As our speedy car skimmed the road on the way back to Madrid that night, Senor Fabricio would talk of the good influence of the game, and the special benefits that it might and did confer upon his hopeful countrymen. "Twelve years ago," he reflected, "I might meet all my friends at the corrida. All were for the bull fight - and the ladies too. But now - if I went myself, as I do not - I should see none. They are all for golf. At my club in Madrid we say one to another about the time of lunch, 'Do you go to golf this afternoon?' It used to be, 'I suppose you go to the corrida, eh?' One thinks and wonders.

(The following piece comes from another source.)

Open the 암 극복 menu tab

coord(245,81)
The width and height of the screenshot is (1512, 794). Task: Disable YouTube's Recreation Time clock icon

I took tea in the lounge at the Ritz, and gossiped with a man who had just come along from Portugal and told me of some exciting times they had been having there. They had decided on having more golf, and were about to make a municipal matter of it near Lisbon. Hitherto, as I knew, they had had only one golf course in the whole country, and that was at a place called Espinho, some eleven miles out from Oporto, and it was said that bulls intended for the fights were fed up there and did their roaming exercise on this course. It is not a comfortable idea. The new course is out at Belem on the banks of the Tagus near to Lisbon, and this is the exact place at which Vasco de Gama landed on returning from his greatest voyage of discovery. It is an eighteen-holes course; it has been well planned; and much money is being spent on it. The Portuguese having started a new form of government and begun a new national life- - as they hope - have come quickly to the conclusion that they need golf and much of it, for already a second course for Lisbon is being arranged, and there are to be others in different parts of the country. If King Manoel goes back, he will be prepared for them, for he has cultivated a fair game at Richmond.